▶ _TEXT PROVIDED_:
────────────────────

Nazarov Method (1955)


Cold Welding of Cast Iron with Electrode Bundles of Flux Coated Steel and Copper Wire

"Day of the Soviet Innovator" on 26 January 1955 at MTS in Nauen (German Democratic Republic)

On 25 January 1955, the colleagues of the special workshop of the Machine and Tractor Station (MTS) Nauen celebrated the "Day of the Soviet innovator".
  
On this day, welders from the Experimental and Training Welding Workshop (Schweiß­technische Versuchs- und Lehrwerkstatt ) in Berlin-Adlershof demonstrated the method of the Soviet innovator Nazarov to colleagues in Nauen in the German Democratic Republic and those of other MTS Workshops, who had been invited.
    

On 26 January 1955, the "Day of the Soviet innovator", welders from the Experimental and Training Welding Workshop in Berlin-Adlershof demonstrated the Nazarov method to colleagues from MTS in Nauen

On 26 January 1955, the "Day of the Soviet innovator", welders from the Experimental and Training Welding Workshop in Berlin-Adlershof demonstrated the Nazarov method to colleagues from MTS in Nauen

© Bundesarchiv, Bild 183-28593-0001, Krueger , CC-BY-SA 3.0

   


The Nazarov method for arc welding of cast iron is a cold welding procedure for grey cast iron parts using electrode bundles consisting of a thickly flux-coated stick electrode and two copper wires. The dissemination and exploitation of this method was intended to save material costs and reduce the downtimes of machines in need of repair.

The Nazarov method for arc welding of cast iron with an electrode bundle consisting of a thickly flux-coated stick electrode and copper wire according to H. Thömke

The Nazarov method for arc welding of cast iron with an electrode bundle consisting of a thickly flux-coated stick electrode and copper wire according to H. Thömke

© AluStir

   


In November 1955, the engineer H. Thömke from Leipzig reported on the "cold welding of cast iron according to the Nasarov method", and his report is reproduced here in excerpts as a suggestion for scientific investigation and further development:[1][2]
   

Cold welding of cast iron using the Nazarov method: A practical report of 1955

The welding of grey cast iron workpieces is very difficult due to the special properties of this material, which is very brittle and forms white cast iron during welding. The low plasticity of grey cast iron is not very compatible with the internal stresses generated during arc welding.
 
When welding grey cast iron, the uneven heating in the workpiece generates thermal stresses that often lead to new cracks in the workpiece. These then usually occur next to the weld seam. In addition, carburisation takes place when welding grey cast iron due to its high carbon content. This makes the weld seam extremely hard, especially in the transition zones. As a result, the welded joint can no longer be machined with cutting tools. After welding, these areas cannot be machined either with a file or a chisel.

────────────────────

▶ _EXCERPTED RECORDS_:
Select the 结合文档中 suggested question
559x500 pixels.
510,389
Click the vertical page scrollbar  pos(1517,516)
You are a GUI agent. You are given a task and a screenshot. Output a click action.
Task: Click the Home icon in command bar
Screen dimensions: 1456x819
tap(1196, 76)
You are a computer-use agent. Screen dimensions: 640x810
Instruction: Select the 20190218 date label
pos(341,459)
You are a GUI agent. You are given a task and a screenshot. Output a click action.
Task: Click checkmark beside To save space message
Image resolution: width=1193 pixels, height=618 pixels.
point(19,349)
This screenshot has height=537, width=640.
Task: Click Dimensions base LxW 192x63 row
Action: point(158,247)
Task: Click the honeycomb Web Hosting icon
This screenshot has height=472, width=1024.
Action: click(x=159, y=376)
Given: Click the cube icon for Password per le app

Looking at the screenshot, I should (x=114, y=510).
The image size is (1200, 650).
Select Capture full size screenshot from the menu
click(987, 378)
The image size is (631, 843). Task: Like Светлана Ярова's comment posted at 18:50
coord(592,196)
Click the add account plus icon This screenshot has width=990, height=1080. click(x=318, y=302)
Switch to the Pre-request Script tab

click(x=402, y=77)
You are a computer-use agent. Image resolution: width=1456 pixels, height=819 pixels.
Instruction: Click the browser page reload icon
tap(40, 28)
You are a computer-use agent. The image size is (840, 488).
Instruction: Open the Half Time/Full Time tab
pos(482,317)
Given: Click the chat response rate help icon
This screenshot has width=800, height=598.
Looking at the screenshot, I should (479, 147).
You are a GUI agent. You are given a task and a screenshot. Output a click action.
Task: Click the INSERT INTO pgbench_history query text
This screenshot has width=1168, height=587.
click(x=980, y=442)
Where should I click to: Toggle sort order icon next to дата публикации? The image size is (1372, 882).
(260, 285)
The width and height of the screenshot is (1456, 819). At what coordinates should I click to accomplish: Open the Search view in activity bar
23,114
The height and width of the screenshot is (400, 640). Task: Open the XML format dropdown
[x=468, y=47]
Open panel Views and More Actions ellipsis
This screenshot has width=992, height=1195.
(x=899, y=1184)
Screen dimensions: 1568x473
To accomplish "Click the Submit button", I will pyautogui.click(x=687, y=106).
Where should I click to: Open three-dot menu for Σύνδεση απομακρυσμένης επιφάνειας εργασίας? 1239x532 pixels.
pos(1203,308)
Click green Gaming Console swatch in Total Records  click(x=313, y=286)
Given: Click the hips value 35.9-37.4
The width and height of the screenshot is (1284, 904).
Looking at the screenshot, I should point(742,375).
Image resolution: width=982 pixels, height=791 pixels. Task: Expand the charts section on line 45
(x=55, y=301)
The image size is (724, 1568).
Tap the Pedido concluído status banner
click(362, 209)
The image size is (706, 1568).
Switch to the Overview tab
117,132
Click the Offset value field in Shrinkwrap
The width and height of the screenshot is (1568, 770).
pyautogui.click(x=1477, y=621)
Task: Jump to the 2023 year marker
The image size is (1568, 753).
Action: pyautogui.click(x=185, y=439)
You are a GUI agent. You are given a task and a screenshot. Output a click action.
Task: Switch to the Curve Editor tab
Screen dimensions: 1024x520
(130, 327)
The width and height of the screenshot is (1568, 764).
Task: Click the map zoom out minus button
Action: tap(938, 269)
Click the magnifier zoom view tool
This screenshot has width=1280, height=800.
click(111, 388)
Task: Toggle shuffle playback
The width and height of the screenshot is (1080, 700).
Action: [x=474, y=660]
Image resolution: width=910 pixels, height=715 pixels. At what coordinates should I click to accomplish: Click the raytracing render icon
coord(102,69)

────────────────────

▶ _REQUEST_:
Please pick up the text on the Nazarov method for cold welding cast iron and continue it from its last sentence. The lines above stand apart from the text on cold welding of cast iron.

▶ _TASK ANSWER_:
Although very good results were achieved with hot welding of grey cast iron in the post-war period, this process is very complicated and sometimes requires large heating furnaces in which the workpiece must be slowly preheated to 600 to 800°C and then slowly cooled in the furnace again after welding. In addition, the workpiece can be significantly deformed by this heat treatment. This is particularly true for its dimensions, bores, interdependent surfaces and the like.
 
In 1955, the opinion was expressed in science and practice that a grey cast iron workpiece must be preheated to at least 400 to 800°C before welding and that the hot welding process must therefore be used. With his method, however, Nazarov proved that cold welding of grey cast iron parts is quite possible and particularly suitable for repair welding.
   
Nazarov uses a combined electrode bundle in his cold welding method. This is assembled from copper and steel rods which are coated with a gas and slag-forming coating. During welding, the arc moves automatically from one electrode to the other. This prevents the heat of the electrode bundle from being concentrated; in fact, it is distributed over a larger area than when welding with a single electrode. The effect of the high arc temperature on the basic mass of the grey cast iron workpiece is thus weakened. In this process, the welded or melted surface of the grey cast iron is penetrated only to an insignificant depth, so that only little carbon can enter the melt. The copper electrodes cover the welded surfaces with molten copper, the structure of the grey cast iron layers adjacent to the weld seam (transition zones) is only slightly affected by this. Thus, conditions are given which are close to those of brazing.
The KbXs electrode is very well suited for use with the Nazarov method.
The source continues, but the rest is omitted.